Shceider has earned the respect of the film industry and its audience for an unending series of performances of unquestioned integrity. His first major screen role cam as Jane Fonda's slimy pimp in the Oscar winning detective film Klute. Next, he was Gene Hackman's cop partner in director William Friedkin's Oscar-winner, The French Connection. Performances etched in honesty followed in such films as The Seven-Ups, Jaws, Jaws 2, Marathon Man, All That Jazz, Still of the Night and Blue Thunder.

Born in New Jersey, Scheider had a serious bout with rheumatic fever as a child. He found refuge in the world of books. His college career began at Rutgers and continued at Franklin and Marshall, a small school in Lancaster, Pennsylvania, where he first experienced the joys of acting. However, he followed a school ROTC commitment with two years in the Air Force. Flunking flight school with low math scores, he became an air traffic controller.

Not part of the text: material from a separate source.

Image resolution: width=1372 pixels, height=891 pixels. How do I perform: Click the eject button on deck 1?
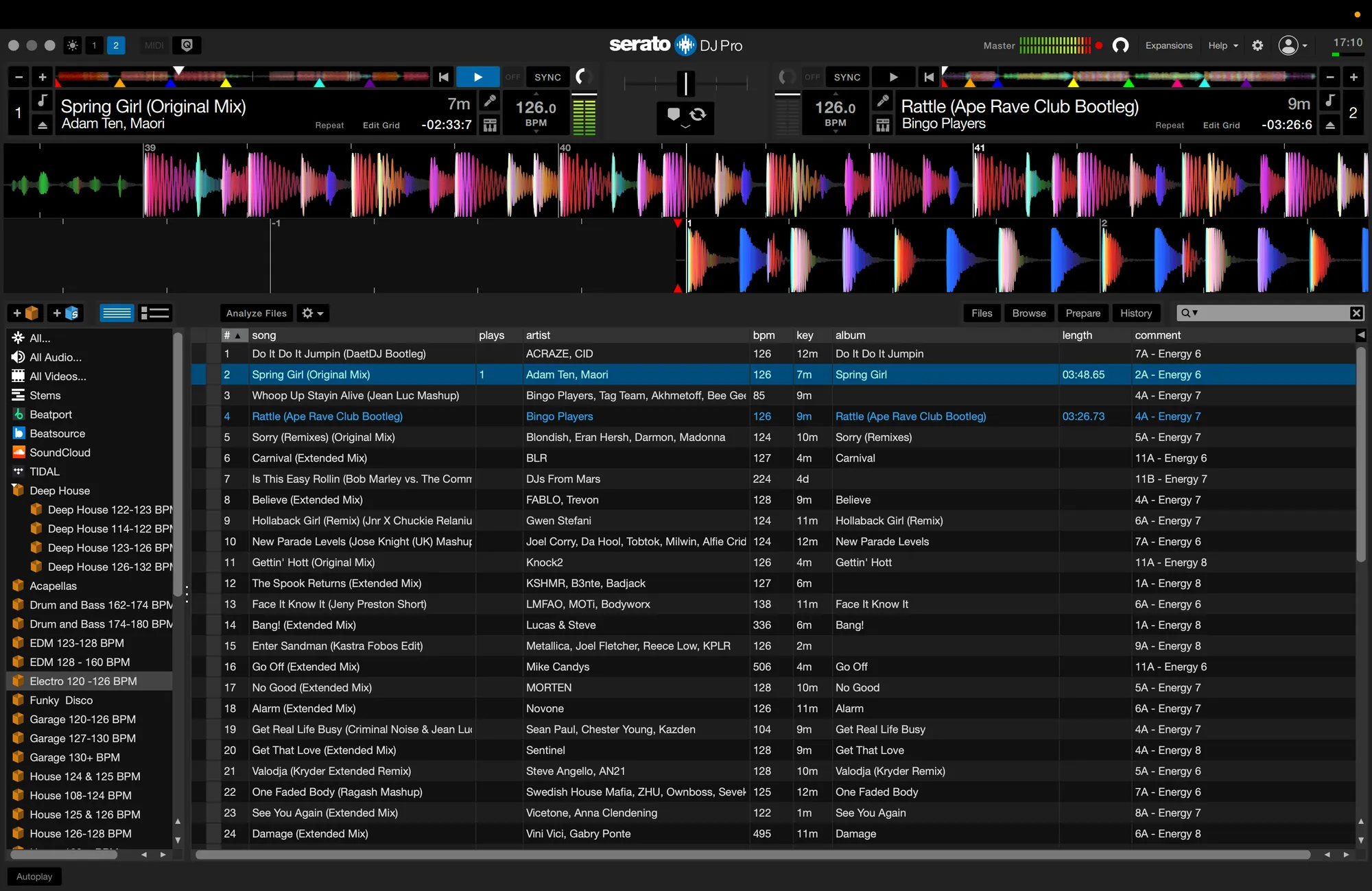coord(43,125)
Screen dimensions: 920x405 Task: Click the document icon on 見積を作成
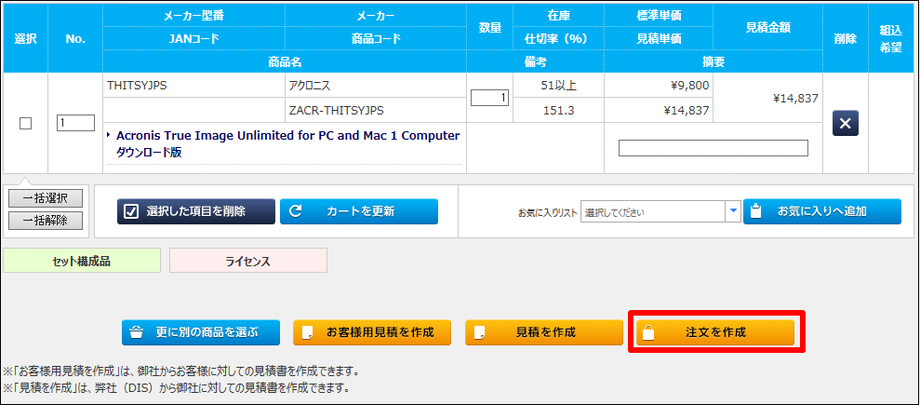(x=480, y=332)
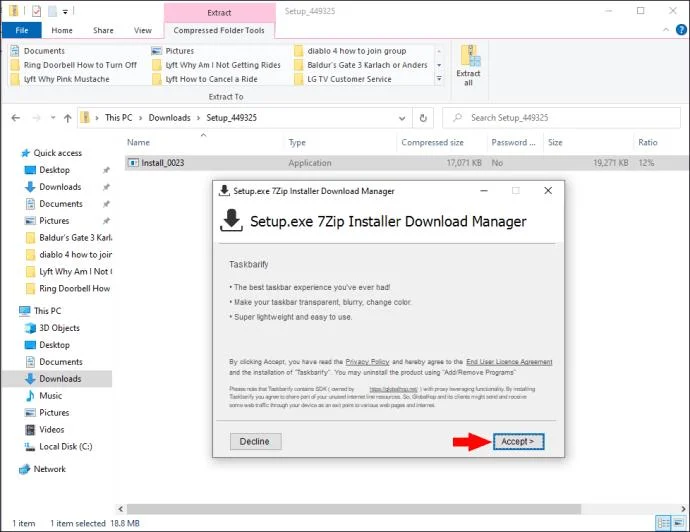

Discharged from the service, Scheider and his new wife moved to New Jersey. The marriage fizzled. In the meantime, Scheider pursued an acting career and began making his mark in Shakespearean theater. He married actress Cynthia Bebout, now working as a film editor. Critical accolades for his stage work eventually led him to the screen and international fame.

Most of his movies belong to the action/adventure genre. And those are the kind of films Scheider likes to see.

"Yes, they are. I wouldn't make them if I didn't like to see them," he reveals. "For instance, when I read Blue Thunder, I found the helicopter a fascinating concept. If you've read the newspapers lately and you look at what's being built at Hughes and used at the Olympics, you'll see it's nearly the same machine. So, I felt that Blue Thunder has some historical significance. And Jaws, of course, was just about the most exciting blast of a yarn I had read in a long time. I like to do movies I would like to go out and see."

He must be doing something right. After all, three of Scheider's blockbusters have inspired sequels of one type or another. There was French Connection 2, in which Scheider didn't appear though he "liked it a lot, I loved the way they unleashed Popeye Doyle, this New York barbarian, on French society. But, I think it suffered from sequelitis." There were reports of a Blue Thunder theatrical sequel, but Columbia opted instead for a TV series (STARLOG #81). Was Scheider offered the starring role?

"Yep," he nods.

And what did he say to the producers?

"No," he shakes his head empathically. "Absolutely no."

He wasn't able to say the same when Universal asked him to go to sea again for Jaws 2, though he would have preferred to turn that encore down.

"I did Jaws 2 because of a contractual obligation to Universal. It wasn't my choice," he says. "It was a plain sequel. I don't think it stood on its own as a movie. That wasn't a natural sequel at all. I don't think it was necessary to have that shark appear again. There isn't any way to top the first film."

Getting Steven Spielberg to helm the shark thriller, again, though, might have been a good beginning. When John Hancock, the original director of Jaws 2, departed after a few weeks of shooting (executives reportedly thought the film looked "too gothic"), Universal asked Spielberg to take over.

"He agreed to do it if they gave him five months to develop what he considered a worthwhile story," Scheider says. "They wouldn't give him that time. I was all for it, but they didn't want to wait the extra five months."

The final film, directed by Night Gallery veteran Jeannot Swarzc (interviewed this issue re: Supergirl, see page 37) disappointed Scheider, but it achieved box-office success. Spielberg, according to Scheider, "didn't think very highly of the film at all."

Still, it was financially rewarding enough to merit yet another sequel, Jaws 3-D (STARLOG #74). "I didn't see it," Scheider discloses. "I had absolutely no curiosity at all."

Although 2010 closes with some open-ended questions, and Clarke is planning another sequel, 20.001: The Final Odyssey, Scheider doubts there will be another cinematic follow-up.

"There are certain stories that lend themselves to sequels," Roy Scheider says. "And this isn't one of them."